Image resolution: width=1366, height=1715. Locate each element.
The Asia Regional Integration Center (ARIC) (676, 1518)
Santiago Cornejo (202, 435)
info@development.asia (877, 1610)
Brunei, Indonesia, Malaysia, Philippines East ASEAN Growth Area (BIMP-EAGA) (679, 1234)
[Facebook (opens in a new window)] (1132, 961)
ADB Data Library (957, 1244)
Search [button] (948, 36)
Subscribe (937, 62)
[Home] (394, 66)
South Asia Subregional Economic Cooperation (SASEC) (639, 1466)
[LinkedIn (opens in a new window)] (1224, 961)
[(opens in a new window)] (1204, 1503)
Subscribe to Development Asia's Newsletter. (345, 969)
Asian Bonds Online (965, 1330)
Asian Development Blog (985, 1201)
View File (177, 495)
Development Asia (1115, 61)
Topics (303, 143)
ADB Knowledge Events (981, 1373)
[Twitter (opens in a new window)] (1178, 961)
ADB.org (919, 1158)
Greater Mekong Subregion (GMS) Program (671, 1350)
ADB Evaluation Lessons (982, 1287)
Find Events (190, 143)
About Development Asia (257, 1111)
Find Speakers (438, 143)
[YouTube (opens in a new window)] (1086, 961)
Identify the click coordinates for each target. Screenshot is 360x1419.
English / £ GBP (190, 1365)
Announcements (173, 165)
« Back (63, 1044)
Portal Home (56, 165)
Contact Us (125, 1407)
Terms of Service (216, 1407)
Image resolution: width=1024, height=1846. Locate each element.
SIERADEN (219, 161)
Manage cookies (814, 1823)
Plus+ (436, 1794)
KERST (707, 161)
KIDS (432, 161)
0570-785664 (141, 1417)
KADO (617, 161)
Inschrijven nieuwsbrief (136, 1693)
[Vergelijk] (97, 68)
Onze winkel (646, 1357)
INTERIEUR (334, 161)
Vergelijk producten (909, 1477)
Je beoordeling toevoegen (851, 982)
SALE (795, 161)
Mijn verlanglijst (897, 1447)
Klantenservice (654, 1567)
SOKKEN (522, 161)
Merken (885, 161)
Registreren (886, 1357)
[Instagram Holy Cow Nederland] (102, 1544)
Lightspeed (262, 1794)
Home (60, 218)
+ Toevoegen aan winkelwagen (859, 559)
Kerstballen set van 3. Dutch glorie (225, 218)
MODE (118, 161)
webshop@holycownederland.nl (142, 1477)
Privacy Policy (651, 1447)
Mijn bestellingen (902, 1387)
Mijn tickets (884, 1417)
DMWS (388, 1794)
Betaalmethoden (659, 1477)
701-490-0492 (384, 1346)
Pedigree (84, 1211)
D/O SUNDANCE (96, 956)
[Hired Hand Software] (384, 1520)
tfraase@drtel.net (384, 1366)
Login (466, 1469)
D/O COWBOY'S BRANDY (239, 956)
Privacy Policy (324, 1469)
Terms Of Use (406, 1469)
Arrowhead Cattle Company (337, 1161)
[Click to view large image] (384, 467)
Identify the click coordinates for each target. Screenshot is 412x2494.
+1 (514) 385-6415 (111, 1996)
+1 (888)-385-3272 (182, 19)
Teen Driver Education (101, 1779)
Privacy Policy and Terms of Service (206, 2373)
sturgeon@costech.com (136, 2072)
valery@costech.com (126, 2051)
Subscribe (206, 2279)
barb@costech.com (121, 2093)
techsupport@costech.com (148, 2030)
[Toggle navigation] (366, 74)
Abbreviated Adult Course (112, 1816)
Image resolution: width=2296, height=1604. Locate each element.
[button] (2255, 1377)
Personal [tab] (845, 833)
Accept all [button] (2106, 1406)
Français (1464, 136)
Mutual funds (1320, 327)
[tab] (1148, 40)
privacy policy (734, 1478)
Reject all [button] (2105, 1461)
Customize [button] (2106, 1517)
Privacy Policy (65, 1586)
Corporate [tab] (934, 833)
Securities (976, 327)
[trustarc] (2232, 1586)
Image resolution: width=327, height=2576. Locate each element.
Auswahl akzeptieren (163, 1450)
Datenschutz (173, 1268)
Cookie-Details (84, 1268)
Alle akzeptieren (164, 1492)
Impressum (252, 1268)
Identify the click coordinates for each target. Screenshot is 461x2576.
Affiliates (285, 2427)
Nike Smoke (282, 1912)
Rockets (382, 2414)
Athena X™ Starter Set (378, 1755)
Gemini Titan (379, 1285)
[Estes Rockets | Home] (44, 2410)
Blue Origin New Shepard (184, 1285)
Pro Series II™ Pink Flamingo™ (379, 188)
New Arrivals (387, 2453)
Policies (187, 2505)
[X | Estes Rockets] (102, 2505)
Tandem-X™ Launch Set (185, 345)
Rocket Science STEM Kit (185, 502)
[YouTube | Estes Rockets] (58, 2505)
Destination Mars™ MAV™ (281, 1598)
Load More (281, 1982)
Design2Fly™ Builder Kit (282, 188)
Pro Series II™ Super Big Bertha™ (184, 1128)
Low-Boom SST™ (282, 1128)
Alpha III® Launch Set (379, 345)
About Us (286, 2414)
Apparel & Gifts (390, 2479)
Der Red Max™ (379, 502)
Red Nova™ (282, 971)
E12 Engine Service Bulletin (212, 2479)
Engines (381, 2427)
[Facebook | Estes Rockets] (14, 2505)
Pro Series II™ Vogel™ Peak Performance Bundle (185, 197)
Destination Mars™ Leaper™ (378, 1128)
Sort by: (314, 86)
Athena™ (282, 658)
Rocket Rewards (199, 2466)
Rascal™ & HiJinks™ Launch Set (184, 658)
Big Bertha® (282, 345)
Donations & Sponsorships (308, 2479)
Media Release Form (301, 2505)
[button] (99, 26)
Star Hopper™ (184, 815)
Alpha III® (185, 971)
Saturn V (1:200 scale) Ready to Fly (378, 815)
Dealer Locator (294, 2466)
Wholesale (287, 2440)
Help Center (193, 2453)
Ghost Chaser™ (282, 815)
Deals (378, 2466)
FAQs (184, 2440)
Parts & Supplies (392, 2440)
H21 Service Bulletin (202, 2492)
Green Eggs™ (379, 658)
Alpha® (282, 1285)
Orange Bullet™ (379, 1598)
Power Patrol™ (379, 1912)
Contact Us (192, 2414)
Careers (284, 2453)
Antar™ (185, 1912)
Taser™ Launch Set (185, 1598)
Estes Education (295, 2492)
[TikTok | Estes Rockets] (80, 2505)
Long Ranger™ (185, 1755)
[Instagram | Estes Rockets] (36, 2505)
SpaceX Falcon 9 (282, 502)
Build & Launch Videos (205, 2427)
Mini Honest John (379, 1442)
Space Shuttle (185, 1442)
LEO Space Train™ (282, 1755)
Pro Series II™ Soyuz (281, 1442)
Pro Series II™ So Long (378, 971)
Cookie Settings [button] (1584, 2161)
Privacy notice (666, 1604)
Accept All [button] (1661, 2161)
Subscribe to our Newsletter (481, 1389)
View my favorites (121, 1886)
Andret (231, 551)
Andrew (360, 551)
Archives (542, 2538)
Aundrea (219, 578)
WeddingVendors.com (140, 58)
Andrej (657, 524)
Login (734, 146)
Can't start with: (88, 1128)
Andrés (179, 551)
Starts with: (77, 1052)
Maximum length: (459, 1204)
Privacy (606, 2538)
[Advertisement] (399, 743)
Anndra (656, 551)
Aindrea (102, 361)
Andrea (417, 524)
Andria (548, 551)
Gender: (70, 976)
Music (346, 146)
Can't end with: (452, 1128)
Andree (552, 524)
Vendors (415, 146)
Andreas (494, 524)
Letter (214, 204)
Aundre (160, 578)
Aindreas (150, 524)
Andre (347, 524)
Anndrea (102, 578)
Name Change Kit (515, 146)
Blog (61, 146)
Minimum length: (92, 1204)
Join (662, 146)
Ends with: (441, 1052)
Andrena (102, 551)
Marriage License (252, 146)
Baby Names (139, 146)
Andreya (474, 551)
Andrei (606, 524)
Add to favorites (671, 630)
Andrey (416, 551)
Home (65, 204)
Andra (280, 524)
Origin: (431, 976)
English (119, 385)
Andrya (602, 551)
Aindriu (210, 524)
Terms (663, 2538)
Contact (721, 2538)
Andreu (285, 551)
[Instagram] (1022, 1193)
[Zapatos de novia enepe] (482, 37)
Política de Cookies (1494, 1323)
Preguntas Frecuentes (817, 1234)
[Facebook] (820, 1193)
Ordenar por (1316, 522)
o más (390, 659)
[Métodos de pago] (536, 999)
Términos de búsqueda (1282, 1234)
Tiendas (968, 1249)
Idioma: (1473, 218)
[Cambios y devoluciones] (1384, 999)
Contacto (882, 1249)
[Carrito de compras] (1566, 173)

● **What the task requires**: Where a line in the entries holds "Instagram", copy that line.

● **Written answer**:
[Instagram Holy Cow Nederland] (102, 1544)
[Instagram | Estes Rockets] (36, 2505)
[Instagram] (1022, 1193)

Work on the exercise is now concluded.